Objectives  To address the high computational cost and the difficulty of achieving global optimization using conventional methods in complex, high-dimensional full-hull design problems (e.g., a 30-dimensional design space), this study proposes a surrogate-model-based optimization method for accurate prediction and efficient optimization of ship resistance performance, providing a practical technical solution for high-dimensional hull form optimization.

Methods The Free-Form Deformation (FFD) technology was employed to parameterize the hull geometry with 30 design variables, enabling high-dimensional, high-degree-of-freedom shape representation. Latin Hypercube Sampling was used to generate the design sample set, with resistance data obtained through CFD simulation. A high-fidelity Kriging surrogate model was constructed to replace the high-cost CFD simulation. A hybrid strategy combining a Genetic Algorithm (GA) and Particle Swarm Optimization (PSO) was developed to perform global optimization within the surrogate model space. In addition, sensitivity analysis was conducted to identify the key design variables affecting hull resistance.

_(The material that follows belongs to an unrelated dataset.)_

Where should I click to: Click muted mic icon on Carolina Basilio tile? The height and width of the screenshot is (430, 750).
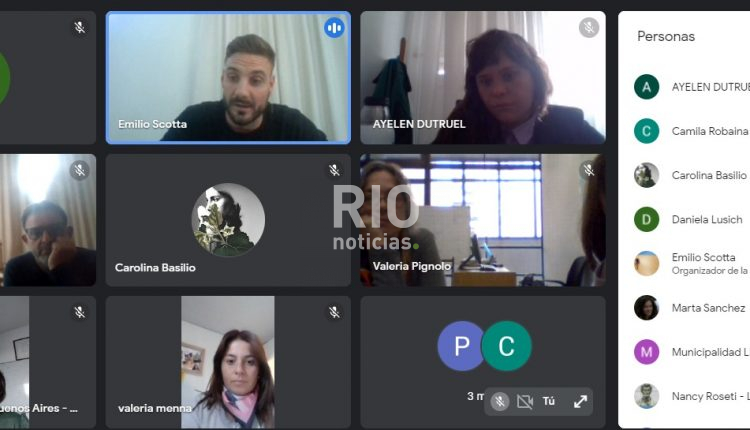[334, 170]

Results The optimization results based on the KCS container ship model show that the prediction error of the constructed Kriging surrogate model was as low as 0.35%. The resistance coefficient of the optimized hull form was reduced by 8.52% compared with the baseline hull. Sensitivity analysis indicates that design variables associated with the bulbous bow region had a significant influence on hull resistance and constitute the primary influencing factors.

Conclusions This study achieves full-process, closed-loop verification of FFD parameterization, the Kriging surrogate model, and evolutionary optimization within a high-dimensional full-hull design framework. The proposed method greatly improves both computational efficiency and optimization effectiveness in high-dimensional hull form optimization. The demonstrated resistance reduction and the identification of key design variables provide clear engineering guidance for energy-efficient ship design, and offer a reproducible paradigm for applying mature methodologies to complex engineering optimization problems.